SAT scores are highest for white and Asian students, as well as for families making over $200,000 per year, according to data from College Board, which administers the SAT. Students of color, Native Americans, and Latinos/as, as well as those whose families make less than $20,000, score the lowest.

White and Asian students score highest on the SAT, while Black, Native American, and Latino or Latina students score lowest.

Test takers’ SAT reports will now include an “adversity score” announced by the College Board in early 2019. As a result of harsh criticism, the idea was eventually scrapped. It was meant to account for both educational and socioeconomic hardships, such as high crime rates and poverty levels in neighborhoods.

Those who disagree with the College Board’s adversity score believe it does not get to the root cause. Besides expensive test prep, feeling comfortable in exam settings is essential to achieving high scores. Students of color, children from low-income families, and students with disabilities are excluded from the preparation for and delivery of existing college entrance exams.

The University of California and other schools may not require first-year applicants to report SAT or ACT scores going forward, but other tests may still be required. UC plans to create a new admissions test for 2025 during the next few years. By requiring more labor per application, school-specific testing would create an even greater barrier for applicants, thus reducing their number of applications.

An SAT overhaul is prompted by the pandemic

Despite arguing that using SAT scores can enable students to stand out and increase diversity at schools, the College Board supports offering students more flexibility and choice in making the SAT and ACT optional.
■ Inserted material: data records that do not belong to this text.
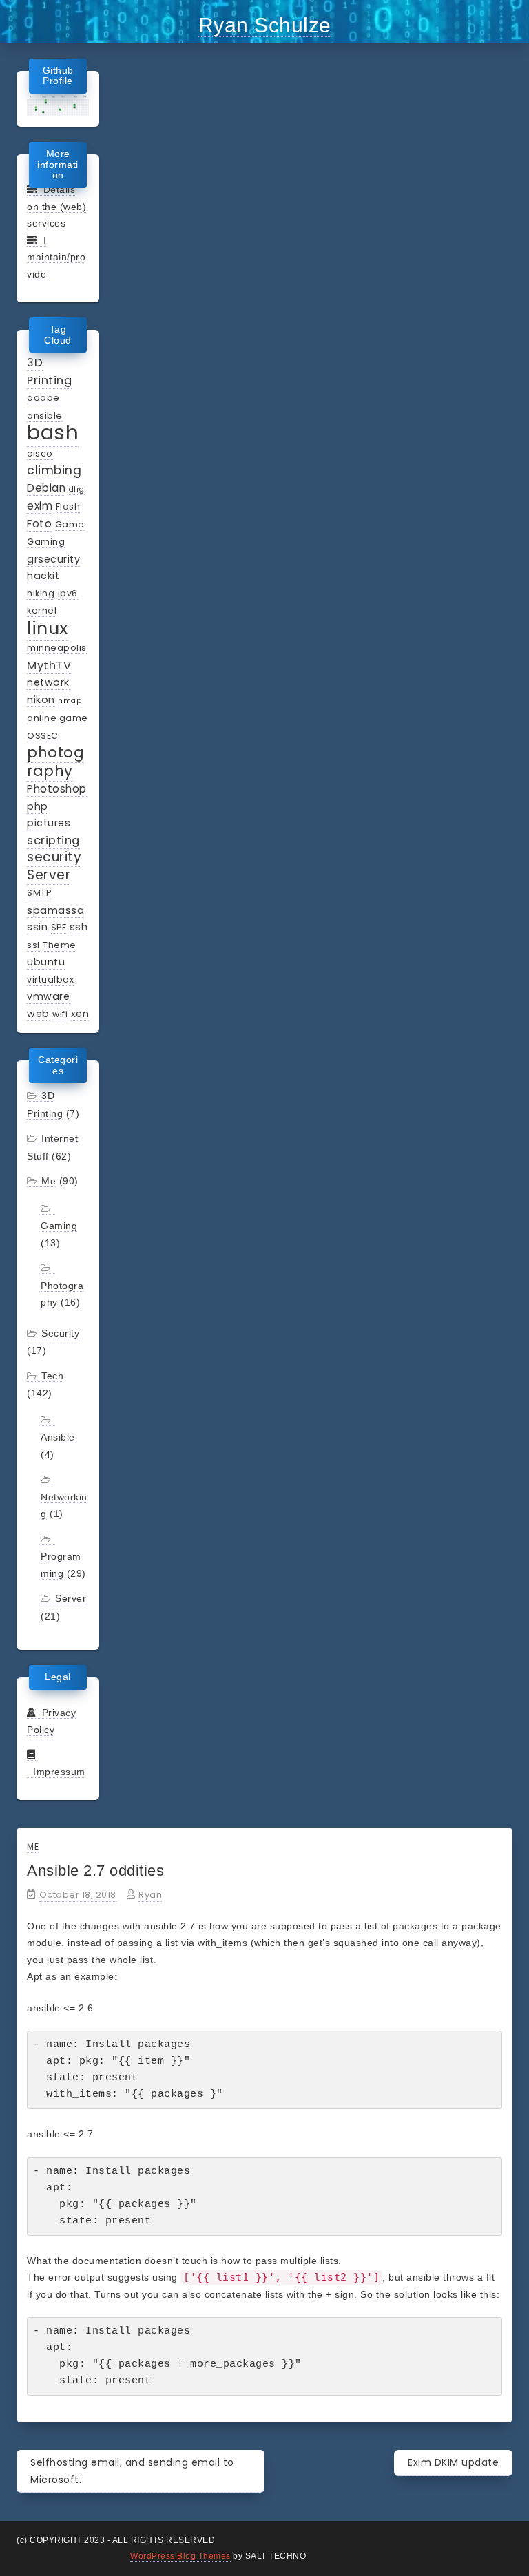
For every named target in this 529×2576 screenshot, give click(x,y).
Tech (52, 1375)
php (37, 806)
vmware (48, 996)
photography (55, 761)
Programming (61, 1565)
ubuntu (46, 962)
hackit (43, 576)
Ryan (150, 1894)
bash (53, 432)
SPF (59, 927)
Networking (64, 1505)
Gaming (46, 541)
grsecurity (53, 559)
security (54, 857)
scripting (53, 840)
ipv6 (68, 593)
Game (70, 524)
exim (39, 506)
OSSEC (43, 736)
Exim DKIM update (453, 2462)
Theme (59, 945)
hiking (40, 593)
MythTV (49, 665)
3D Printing (49, 371)
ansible (45, 415)
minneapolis (57, 647)
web (38, 1013)
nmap (69, 700)
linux (47, 628)
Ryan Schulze (264, 25)
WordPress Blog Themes (180, 2556)
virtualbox (50, 979)
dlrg (77, 489)
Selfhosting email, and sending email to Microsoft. (132, 2470)
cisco (40, 453)
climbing (54, 470)
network (48, 682)
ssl (33, 945)
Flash (68, 506)
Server (48, 875)
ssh (79, 927)
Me (48, 1180)
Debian (46, 488)
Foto (39, 523)
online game (57, 718)
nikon (41, 699)
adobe (43, 398)
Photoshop (57, 789)
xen (80, 1013)
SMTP (39, 893)
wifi (60, 1014)
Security (60, 1333)
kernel (41, 610)
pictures (48, 823)
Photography (62, 1294)
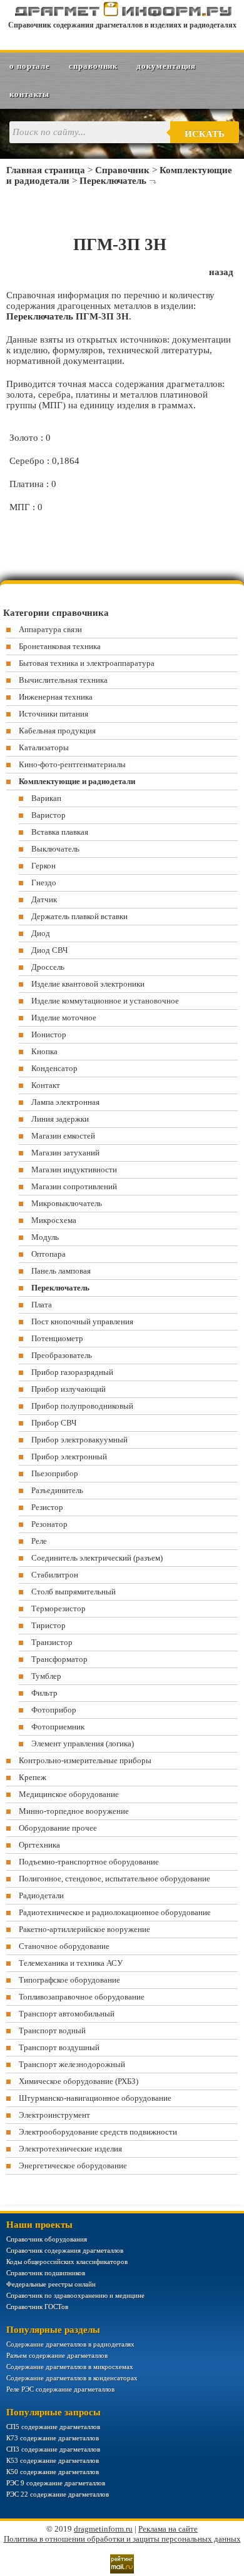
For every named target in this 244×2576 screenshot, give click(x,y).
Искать (205, 134)
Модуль (45, 1237)
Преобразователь (61, 1355)
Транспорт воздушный (59, 2047)
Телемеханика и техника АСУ (71, 1963)
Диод (40, 933)
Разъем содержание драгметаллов (57, 2355)
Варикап (46, 798)
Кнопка (44, 1051)
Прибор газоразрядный (72, 1372)
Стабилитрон (54, 1574)
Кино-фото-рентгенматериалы (72, 764)
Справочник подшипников (45, 2273)
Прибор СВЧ (53, 1422)
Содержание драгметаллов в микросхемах (69, 2366)
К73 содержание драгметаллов (52, 2438)
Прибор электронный (69, 1456)
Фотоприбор (53, 1709)
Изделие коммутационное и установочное (105, 1000)
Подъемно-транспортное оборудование (89, 1861)
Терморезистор (58, 1608)
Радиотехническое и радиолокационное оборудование (115, 1912)
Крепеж (32, 1777)
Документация (166, 66)
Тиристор (48, 1625)
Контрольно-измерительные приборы (85, 1760)
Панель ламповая (61, 1270)
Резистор (47, 1507)
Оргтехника (39, 1844)
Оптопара (48, 1254)
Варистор (48, 815)
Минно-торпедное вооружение (74, 1811)
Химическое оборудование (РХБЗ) (78, 2081)
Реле (39, 1541)
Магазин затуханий (65, 1152)
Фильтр (44, 1693)
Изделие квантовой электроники (88, 984)
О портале (29, 66)
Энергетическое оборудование (73, 2165)
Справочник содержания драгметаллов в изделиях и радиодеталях (122, 25)
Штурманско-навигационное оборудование (95, 2098)
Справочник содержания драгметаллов (64, 2250)
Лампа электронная (65, 1102)
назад (221, 272)
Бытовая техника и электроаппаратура (87, 663)
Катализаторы (44, 747)
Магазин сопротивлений (74, 1186)
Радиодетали (41, 1895)
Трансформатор (59, 1659)
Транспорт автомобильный (66, 2013)
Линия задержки (60, 1119)
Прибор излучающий (68, 1389)
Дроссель (47, 967)
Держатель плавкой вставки (79, 916)
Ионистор (48, 1034)
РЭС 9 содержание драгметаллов (55, 2483)
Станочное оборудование (64, 1946)
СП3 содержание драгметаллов (53, 2449)
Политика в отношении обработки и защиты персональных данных (122, 2538)
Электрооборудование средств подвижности (98, 2131)
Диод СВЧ (49, 950)
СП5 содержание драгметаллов (53, 2426)
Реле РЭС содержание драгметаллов (60, 2389)
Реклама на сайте (168, 2528)
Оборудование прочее (58, 1828)
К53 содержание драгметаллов (52, 2460)
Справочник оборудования (46, 2239)
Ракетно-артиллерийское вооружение (84, 1929)
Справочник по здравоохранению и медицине (75, 2295)
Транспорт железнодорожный (72, 2064)
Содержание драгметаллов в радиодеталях (70, 2344)
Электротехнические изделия (70, 2148)
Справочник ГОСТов (37, 2306)
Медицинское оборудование (69, 1794)
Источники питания (53, 713)
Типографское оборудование (69, 1980)
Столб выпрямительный (73, 1591)
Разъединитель (57, 1490)
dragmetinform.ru (103, 2528)
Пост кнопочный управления (82, 1321)
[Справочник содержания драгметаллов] (122, 13)
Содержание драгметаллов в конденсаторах (72, 2378)
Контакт (45, 1085)
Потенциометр (57, 1338)
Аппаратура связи (50, 629)
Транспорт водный (52, 2030)
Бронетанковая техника (60, 646)
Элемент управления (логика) (82, 1743)
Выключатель (55, 848)
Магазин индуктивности (74, 1169)
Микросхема (53, 1220)
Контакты (29, 94)
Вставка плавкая (59, 832)
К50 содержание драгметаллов (52, 2471)
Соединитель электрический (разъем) (97, 1557)
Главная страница (45, 170)
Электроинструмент (54, 2115)
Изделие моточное (63, 1017)
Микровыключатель (66, 1203)
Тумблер (46, 1676)
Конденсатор (54, 1068)
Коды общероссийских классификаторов (67, 2261)
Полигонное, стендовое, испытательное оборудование (114, 1878)
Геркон (43, 865)
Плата (41, 1304)
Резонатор (49, 1524)
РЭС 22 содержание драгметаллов (57, 2494)
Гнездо (43, 882)
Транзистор (52, 1642)
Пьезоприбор (54, 1473)
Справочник (93, 66)
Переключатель (112, 181)
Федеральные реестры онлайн (51, 2284)
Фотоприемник (57, 1726)
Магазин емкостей (63, 1135)
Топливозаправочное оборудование (82, 1996)
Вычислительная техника (63, 680)
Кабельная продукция (57, 730)
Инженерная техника (56, 697)
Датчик (44, 899)
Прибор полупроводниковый (82, 1406)
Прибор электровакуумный (79, 1439)
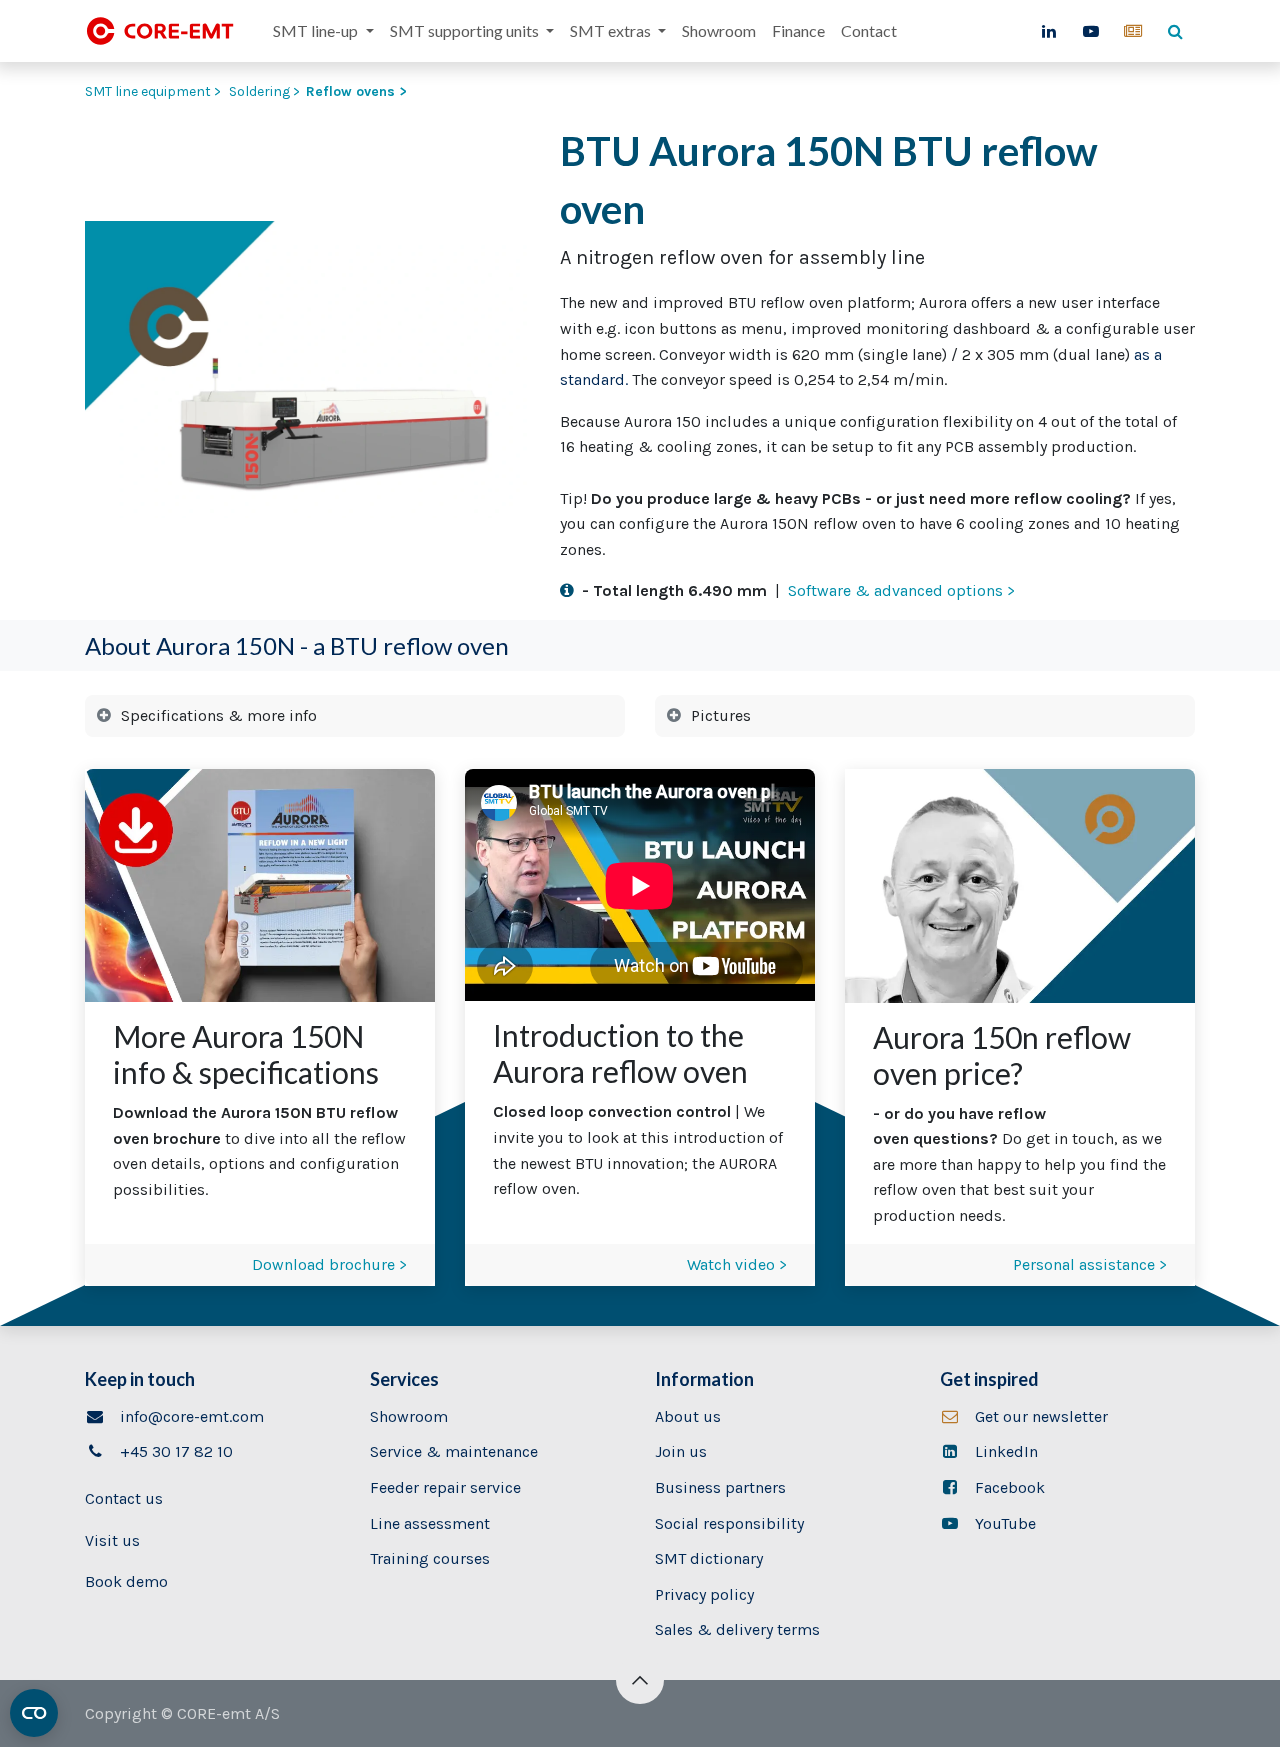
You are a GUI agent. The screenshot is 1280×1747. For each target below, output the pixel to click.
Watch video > (737, 1264)
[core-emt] (1133, 31)
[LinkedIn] (1049, 31)
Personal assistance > (1090, 1264)
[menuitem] (323, 31)
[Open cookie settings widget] (34, 1713)
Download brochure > (329, 1264)
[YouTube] (1091, 31)
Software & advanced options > (901, 590)
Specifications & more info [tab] (219, 715)
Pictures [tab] (721, 715)
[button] (640, 1680)
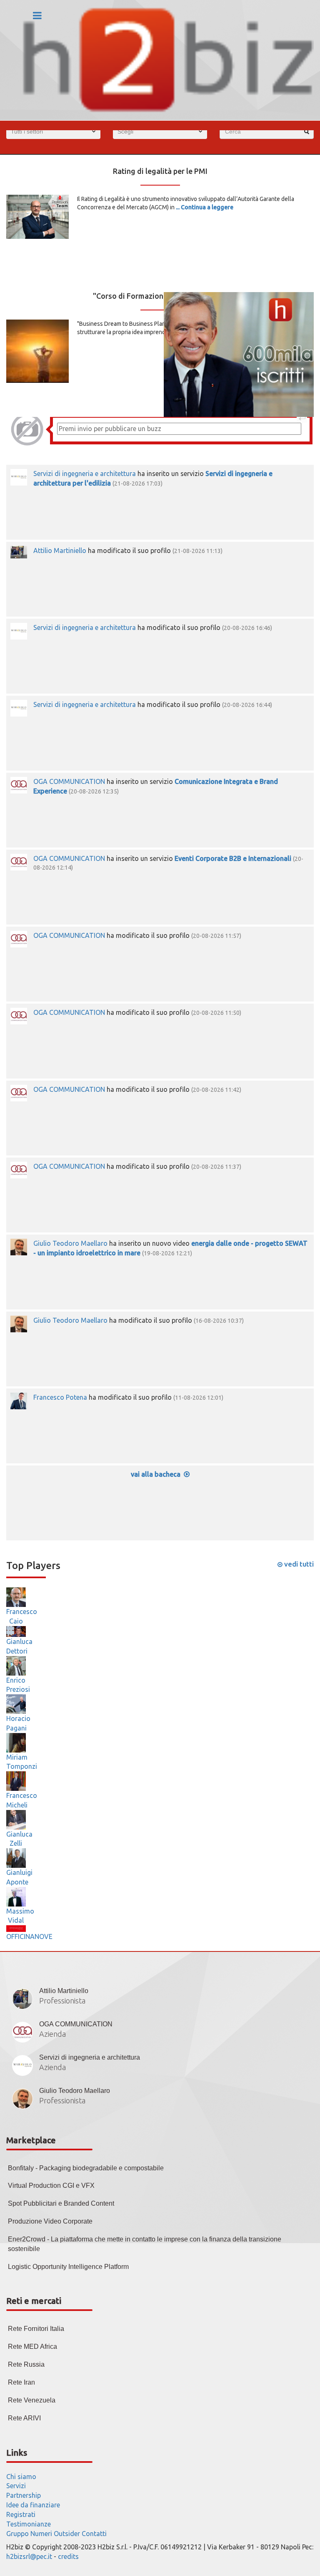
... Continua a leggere (204, 207)
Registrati (20, 2514)
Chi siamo (21, 2476)
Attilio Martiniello (60, 550)
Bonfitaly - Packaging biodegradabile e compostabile (86, 2168)
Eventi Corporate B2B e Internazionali (233, 858)
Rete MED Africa (32, 2346)
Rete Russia (26, 2364)
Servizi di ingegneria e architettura (84, 473)
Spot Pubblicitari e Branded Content (61, 2203)
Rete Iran (21, 2382)
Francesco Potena (60, 1397)
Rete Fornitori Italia (36, 2328)
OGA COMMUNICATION (69, 781)
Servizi (16, 2485)
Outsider (67, 2533)
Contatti (94, 2533)
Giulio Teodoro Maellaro (70, 1243)
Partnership (23, 2495)
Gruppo (17, 2533)
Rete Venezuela (31, 2400)
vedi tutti (298, 1564)
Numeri (41, 2533)
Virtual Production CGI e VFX (51, 2185)
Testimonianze (28, 2524)
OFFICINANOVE (29, 1936)
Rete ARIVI (24, 2418)
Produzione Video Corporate (50, 2221)
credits (68, 2556)
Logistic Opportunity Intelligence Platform (68, 2266)
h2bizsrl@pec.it (29, 2556)
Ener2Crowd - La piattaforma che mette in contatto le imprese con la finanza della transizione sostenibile (144, 2244)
UC commissioned a task force to discover that admissions tests provide another metric of merit, particularly useful for low-income and minority applicants who could not get into the university just on the basis of grades.

There has been criticism of standardized tests for promoting class bias, but research suggests that rich students gain an edge in admissions by writing essays. In a study of 240,000 essays, researchers compared essay content with income, SAT scores, and reported household income. They found essay content correlated more strongly with income than test scores.

There was a stronger correlation between income and essay content than SAT scores, according to a study of 240,000 admissions essays.

The college Board announced major SAT changes, which include a reform of the essay. The pandemic served as a catalyst for these changes. SAT Subject Tests (optional in 2016) and the 50-minute essay will no longer be part of the test. A digital SAT, which will allow for greater flexibility and access, is also being developed.

College success is strongly correlated with SAT scores, but they are also an important predictor of income and race. A UC study found that students with low SAT scores were twice as likely to drop out within a year of admission, and three times less likely to complete their degrees.